▶ _Problem to work on_:
Tally how many lines in the data below include "link", then please reply with only that figure.

▶ _Dataset_:

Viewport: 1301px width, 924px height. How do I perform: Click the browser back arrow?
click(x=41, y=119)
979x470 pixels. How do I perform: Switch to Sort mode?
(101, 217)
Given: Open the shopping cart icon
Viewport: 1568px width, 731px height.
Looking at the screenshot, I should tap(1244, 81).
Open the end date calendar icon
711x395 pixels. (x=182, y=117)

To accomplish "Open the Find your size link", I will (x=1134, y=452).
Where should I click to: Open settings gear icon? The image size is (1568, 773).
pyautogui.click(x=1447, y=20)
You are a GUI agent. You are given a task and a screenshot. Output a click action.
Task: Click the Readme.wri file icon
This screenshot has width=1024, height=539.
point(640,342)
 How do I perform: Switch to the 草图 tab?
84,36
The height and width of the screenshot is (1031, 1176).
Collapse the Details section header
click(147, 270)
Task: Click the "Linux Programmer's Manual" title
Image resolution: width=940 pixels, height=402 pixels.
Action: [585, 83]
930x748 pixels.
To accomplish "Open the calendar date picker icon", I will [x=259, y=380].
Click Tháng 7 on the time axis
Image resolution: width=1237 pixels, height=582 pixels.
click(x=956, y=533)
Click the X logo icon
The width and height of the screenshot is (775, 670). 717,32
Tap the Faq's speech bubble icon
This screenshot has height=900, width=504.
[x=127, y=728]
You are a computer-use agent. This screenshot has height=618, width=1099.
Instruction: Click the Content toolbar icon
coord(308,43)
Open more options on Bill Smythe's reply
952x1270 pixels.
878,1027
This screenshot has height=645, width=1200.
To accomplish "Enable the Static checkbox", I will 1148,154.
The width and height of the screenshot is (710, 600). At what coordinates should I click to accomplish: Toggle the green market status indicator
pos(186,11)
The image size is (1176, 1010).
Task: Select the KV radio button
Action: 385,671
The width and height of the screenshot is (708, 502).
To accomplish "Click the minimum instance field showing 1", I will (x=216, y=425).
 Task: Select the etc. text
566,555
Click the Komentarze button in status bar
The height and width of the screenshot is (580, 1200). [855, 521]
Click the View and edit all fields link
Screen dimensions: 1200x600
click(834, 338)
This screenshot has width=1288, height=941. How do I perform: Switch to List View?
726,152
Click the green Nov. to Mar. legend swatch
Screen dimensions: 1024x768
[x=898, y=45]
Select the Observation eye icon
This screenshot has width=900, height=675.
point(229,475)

▶ _Exercise result_:
2